Copy all these records again, requests included, and add 50 to every coordinate number in the answers. Leave the pictures out.

begin ENTRIES PROVIDED

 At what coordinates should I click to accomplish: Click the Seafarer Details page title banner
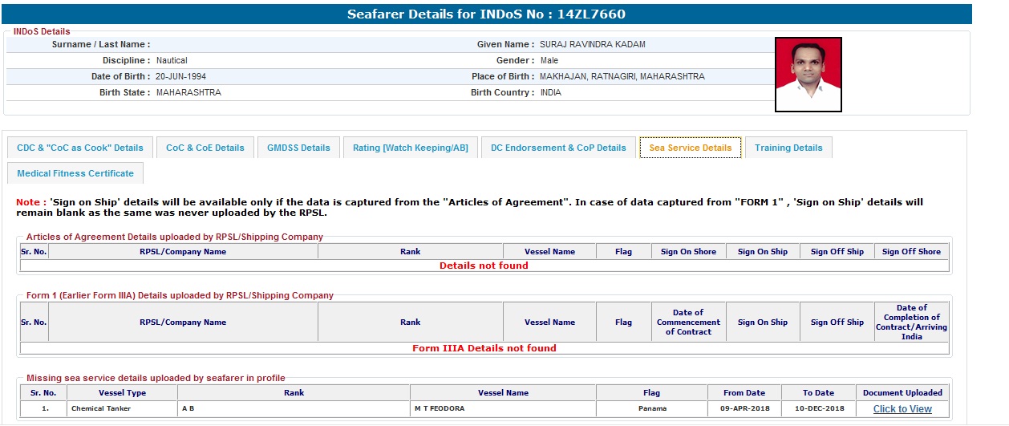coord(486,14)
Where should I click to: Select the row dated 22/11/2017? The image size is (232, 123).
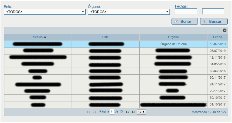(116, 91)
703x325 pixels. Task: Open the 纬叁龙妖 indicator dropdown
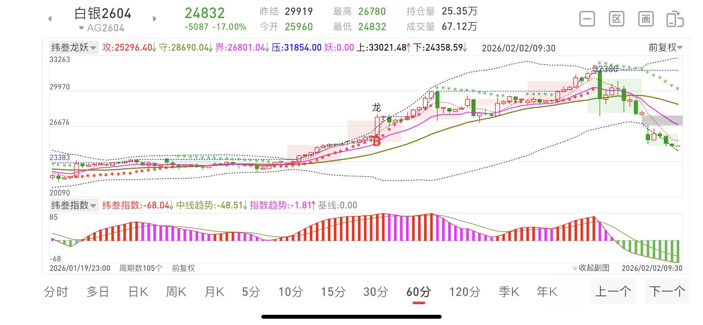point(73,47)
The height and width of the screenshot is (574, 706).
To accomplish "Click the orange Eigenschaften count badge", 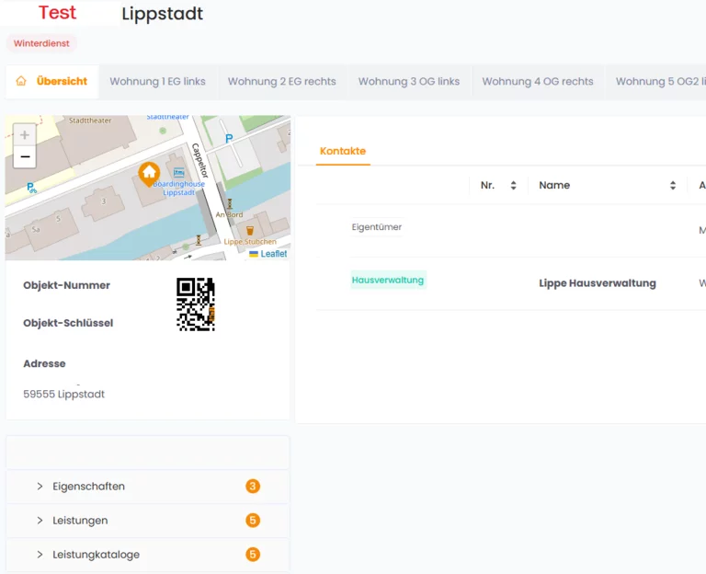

end ENTRIES PROVIDED

**SOLUTION:**
 At what coordinates should I click to accomplish: Click the Seafarer Details page title banner
coord(536,64)
Where should I click to: Select the row dated 22/11/2017? The image size is (232, 123).
(166, 141)
703x325 pixels. Task: Open the 纬叁龙妖 indicator dropdown
point(123,97)
The height and width of the screenshot is (574, 706).
To accomplish "Click the orange Eigenschaften count badge", 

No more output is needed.